Wednesday, February 9, 2011

Question of the Week

When I first read Never Say Goodbye I thought that the plot device of taking a friendly-ish and unmolested trip behind the Iron Curtain was a silly one.  No one ever did that! I thought.  But this reading was much closer than my last one and some of the details are so real that you just can't imagine that Betty didn't see them herself.  Thomas, the hero, speaks of the big hotels as being empty of tourists because it's the wrong season, for instance.
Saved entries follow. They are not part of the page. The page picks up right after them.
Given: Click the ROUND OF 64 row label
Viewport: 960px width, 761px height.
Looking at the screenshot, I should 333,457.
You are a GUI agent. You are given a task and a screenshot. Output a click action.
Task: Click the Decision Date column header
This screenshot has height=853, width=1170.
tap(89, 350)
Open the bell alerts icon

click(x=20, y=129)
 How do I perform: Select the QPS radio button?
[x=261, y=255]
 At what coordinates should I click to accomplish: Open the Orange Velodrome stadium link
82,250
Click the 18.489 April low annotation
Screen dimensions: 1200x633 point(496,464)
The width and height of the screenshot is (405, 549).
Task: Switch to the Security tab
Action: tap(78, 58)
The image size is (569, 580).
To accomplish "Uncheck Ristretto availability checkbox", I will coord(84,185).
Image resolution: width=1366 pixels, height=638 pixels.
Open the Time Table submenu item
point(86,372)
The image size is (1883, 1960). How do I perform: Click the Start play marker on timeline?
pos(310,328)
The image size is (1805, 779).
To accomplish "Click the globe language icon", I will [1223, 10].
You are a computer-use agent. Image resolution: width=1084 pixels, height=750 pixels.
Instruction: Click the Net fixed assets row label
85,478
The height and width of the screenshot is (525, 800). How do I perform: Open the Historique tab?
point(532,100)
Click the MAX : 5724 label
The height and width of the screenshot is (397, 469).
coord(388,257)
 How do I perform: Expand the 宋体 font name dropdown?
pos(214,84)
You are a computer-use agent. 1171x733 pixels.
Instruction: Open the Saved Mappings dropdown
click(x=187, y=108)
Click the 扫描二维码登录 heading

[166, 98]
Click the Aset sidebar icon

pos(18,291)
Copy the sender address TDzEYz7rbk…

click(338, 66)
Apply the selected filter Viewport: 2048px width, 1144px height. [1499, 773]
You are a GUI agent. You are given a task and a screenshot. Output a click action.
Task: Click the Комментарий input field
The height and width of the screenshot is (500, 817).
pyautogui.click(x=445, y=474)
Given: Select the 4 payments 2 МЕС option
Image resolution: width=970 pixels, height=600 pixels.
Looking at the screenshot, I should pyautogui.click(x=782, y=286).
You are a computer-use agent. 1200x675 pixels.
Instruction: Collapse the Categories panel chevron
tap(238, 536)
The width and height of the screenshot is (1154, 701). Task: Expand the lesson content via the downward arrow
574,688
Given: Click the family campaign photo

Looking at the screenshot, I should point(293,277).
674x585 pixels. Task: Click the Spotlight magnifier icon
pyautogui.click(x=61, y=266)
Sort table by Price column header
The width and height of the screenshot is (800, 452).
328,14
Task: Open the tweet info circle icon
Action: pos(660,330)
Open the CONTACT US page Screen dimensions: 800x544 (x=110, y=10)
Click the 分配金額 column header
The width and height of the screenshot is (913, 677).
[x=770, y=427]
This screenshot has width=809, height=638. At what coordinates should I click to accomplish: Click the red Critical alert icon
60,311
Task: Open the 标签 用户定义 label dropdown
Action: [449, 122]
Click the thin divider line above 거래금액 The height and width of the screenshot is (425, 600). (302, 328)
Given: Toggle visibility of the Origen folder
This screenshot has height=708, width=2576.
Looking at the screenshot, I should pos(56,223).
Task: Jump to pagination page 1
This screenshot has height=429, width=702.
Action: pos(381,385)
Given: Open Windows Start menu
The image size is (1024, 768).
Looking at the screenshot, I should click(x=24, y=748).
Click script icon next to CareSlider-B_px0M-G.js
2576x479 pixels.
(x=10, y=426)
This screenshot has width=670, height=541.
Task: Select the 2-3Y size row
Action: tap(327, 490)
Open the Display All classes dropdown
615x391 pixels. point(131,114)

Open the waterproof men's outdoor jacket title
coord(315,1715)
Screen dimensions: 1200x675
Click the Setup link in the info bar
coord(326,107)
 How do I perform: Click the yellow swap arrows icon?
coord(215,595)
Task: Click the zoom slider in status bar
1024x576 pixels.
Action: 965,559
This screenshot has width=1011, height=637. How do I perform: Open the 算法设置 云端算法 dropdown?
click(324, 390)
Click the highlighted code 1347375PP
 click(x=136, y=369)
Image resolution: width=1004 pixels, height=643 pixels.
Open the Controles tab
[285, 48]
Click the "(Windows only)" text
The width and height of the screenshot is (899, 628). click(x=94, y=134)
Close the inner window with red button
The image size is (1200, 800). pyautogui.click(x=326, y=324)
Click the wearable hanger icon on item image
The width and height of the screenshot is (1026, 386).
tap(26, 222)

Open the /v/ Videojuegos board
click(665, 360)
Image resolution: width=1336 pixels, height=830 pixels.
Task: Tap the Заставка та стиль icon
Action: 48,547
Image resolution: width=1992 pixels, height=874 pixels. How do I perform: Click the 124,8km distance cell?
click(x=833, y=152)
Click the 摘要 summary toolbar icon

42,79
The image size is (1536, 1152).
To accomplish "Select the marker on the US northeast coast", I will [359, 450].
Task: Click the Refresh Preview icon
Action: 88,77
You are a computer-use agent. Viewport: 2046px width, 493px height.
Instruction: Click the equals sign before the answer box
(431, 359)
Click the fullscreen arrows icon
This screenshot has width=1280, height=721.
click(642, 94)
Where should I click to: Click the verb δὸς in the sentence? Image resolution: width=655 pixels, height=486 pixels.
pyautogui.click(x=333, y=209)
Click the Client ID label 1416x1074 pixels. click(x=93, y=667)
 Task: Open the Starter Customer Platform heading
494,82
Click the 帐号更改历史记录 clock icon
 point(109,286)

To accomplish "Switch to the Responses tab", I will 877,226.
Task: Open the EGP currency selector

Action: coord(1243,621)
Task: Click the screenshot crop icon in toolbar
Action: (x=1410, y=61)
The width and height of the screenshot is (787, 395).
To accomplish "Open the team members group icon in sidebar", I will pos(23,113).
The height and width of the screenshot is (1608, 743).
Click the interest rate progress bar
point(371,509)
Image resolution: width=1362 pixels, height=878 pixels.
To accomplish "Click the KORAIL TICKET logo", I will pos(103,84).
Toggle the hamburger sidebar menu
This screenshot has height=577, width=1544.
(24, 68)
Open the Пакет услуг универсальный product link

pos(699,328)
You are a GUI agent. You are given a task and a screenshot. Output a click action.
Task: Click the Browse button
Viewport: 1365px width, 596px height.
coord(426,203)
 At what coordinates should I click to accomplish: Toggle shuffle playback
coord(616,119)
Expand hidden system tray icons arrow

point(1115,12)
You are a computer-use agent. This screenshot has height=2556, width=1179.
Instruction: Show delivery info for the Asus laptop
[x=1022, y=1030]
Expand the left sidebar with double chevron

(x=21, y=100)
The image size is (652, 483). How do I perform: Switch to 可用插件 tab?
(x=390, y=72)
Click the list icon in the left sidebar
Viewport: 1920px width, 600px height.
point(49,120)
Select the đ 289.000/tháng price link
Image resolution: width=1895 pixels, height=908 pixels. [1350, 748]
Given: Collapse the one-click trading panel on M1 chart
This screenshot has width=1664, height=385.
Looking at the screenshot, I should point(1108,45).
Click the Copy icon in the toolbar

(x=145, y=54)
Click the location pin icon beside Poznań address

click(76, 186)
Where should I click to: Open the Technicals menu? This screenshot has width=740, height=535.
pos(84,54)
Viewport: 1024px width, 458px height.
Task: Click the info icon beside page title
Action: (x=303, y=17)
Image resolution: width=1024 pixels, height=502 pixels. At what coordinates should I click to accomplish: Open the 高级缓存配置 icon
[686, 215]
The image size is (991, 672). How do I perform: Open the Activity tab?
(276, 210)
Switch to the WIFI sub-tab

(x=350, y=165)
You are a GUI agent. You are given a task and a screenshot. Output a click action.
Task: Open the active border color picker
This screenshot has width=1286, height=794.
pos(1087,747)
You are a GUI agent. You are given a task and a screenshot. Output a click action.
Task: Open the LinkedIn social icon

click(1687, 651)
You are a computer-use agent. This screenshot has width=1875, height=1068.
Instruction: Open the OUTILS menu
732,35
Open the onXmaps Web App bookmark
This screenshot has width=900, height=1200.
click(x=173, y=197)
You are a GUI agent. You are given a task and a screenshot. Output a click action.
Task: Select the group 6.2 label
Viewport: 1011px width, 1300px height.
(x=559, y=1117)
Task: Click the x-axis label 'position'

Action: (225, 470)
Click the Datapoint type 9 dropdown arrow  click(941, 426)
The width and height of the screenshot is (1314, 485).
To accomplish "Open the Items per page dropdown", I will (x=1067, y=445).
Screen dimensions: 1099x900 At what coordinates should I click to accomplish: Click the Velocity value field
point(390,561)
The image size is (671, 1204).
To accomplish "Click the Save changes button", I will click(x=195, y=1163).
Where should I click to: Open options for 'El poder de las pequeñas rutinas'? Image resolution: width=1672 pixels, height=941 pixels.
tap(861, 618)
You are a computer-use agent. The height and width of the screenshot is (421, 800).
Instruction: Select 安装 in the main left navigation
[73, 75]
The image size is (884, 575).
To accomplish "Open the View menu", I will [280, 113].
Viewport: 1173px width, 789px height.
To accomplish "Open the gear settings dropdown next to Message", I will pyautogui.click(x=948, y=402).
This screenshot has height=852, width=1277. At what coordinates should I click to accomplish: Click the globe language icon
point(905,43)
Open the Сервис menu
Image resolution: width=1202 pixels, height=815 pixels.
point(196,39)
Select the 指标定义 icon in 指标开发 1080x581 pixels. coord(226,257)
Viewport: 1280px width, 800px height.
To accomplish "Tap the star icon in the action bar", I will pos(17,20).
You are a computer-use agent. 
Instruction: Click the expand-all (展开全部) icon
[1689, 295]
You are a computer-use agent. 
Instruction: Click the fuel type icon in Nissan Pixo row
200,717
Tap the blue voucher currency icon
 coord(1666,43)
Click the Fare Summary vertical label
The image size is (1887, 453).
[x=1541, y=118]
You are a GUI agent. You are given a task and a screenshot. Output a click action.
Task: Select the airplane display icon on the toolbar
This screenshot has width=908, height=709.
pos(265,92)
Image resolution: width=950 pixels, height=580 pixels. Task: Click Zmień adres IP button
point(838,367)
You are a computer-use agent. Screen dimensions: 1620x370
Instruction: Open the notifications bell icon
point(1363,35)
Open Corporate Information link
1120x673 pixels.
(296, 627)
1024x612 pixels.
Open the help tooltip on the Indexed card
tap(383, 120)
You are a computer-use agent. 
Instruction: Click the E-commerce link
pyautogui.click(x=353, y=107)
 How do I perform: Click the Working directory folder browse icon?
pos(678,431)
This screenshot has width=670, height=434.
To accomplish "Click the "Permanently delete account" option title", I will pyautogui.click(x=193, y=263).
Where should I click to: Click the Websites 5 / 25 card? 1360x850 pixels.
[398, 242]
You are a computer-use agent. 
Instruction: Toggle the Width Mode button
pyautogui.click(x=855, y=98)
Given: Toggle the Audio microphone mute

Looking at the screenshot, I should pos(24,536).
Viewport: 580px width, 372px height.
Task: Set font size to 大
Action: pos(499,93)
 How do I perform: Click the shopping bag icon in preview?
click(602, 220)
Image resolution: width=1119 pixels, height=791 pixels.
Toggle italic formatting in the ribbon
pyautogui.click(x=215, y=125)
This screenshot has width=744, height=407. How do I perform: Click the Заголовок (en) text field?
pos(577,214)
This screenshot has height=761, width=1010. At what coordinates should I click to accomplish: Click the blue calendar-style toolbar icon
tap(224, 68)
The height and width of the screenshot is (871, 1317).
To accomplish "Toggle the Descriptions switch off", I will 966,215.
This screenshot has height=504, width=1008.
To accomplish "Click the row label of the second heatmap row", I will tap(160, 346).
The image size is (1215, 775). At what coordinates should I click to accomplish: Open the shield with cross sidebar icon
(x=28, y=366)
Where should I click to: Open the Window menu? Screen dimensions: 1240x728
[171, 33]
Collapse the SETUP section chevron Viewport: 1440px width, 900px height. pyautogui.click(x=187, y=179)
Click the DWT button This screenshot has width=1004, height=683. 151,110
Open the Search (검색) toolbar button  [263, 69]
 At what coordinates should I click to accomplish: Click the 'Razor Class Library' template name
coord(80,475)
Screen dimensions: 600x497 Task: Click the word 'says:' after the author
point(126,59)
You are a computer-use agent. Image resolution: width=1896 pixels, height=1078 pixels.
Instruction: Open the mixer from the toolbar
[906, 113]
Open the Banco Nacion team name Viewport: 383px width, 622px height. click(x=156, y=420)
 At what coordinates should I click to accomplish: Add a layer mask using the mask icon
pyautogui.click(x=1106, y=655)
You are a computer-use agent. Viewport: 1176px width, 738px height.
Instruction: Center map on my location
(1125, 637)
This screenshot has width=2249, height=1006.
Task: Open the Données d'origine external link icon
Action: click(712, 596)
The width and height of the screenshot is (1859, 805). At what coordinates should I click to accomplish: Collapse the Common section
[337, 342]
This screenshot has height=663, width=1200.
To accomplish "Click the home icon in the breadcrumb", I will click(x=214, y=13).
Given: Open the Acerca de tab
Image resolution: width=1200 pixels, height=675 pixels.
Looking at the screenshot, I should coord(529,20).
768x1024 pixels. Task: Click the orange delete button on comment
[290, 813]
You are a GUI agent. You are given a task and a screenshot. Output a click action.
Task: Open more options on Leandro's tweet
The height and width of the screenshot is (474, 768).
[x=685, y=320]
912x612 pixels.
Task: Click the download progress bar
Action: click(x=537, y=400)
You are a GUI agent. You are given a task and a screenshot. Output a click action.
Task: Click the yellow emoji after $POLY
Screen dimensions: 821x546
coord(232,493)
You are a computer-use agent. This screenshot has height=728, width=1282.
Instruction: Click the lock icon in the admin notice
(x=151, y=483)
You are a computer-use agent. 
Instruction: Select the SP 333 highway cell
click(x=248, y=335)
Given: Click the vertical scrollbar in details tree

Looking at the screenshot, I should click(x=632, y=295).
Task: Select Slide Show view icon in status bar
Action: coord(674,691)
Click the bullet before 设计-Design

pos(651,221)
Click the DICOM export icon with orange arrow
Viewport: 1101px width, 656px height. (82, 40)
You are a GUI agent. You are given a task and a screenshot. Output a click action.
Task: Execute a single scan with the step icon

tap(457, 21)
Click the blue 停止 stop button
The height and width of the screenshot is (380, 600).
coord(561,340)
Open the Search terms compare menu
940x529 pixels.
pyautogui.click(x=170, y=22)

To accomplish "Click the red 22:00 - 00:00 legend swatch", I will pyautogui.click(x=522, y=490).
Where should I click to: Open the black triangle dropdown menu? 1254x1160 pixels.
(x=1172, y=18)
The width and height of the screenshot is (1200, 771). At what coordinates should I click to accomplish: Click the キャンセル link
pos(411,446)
So, I keep a book in the car at all times. (You know the drill.  Husband runs into the grocery store to get cash for the sitter and you're there with nothing to do for 10 minutes...)  Right now, it's a thick hardback tome called Great Escapes--it's an old Reader's Digest compilation of great escapes from impossible situations and it's wonderful.  All the stories are just a few pages long.  Anyway, just this week I picked it up and read the story of a man who took a vacation behind the Iron Curtain and met a girl who later became his fiancee'.  (He got her out by going to flight school for a year and learning to pilot a small aircraft and then being willing to fly across the border and possible create an international incident.)

So, it isn't the rare thing that I thought.

My question is, do you think The Great Betty went to Communist Poland?

Here's my case: I don't think she did (because wouldn't she have used Poland again in other books?) but I think a close friend of hers did and her writer's nose smelled a good story.

P.S. That picture up there is dedicated to my baby, Code Monkey van Voorhees.

13 comments:

  1. Well, I Wiki'ed Poland and the real question is when The Great Betty might have had this adventure.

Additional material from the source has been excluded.